■ MATERIAL FOR THIS EXERCISE
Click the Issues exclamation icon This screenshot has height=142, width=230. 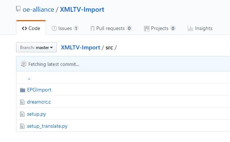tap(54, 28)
...
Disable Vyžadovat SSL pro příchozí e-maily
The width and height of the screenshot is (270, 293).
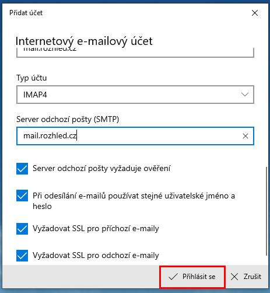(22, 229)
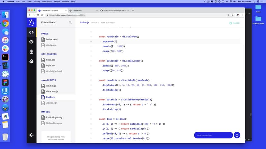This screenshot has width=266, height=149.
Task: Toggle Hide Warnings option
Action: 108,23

■ PROMPT
Change "Disable" to "Turn off" in the lines starting at the one containing "Disable Vyžadovat SSL pro příchozí e-maily" and ending after the one containing "Action: 108,23". Output only those lines with everything else unchanged, and leave out the pictures.

■ RESPONSE TO THIS TASK
Turn off Vyžadovat SSL pro příchozí e-maily
The width and height of the screenshot is (270, 293).
(22, 229)
This screenshot has width=266, height=149.
Task: Toggle Hide Warnings option
Action: 108,23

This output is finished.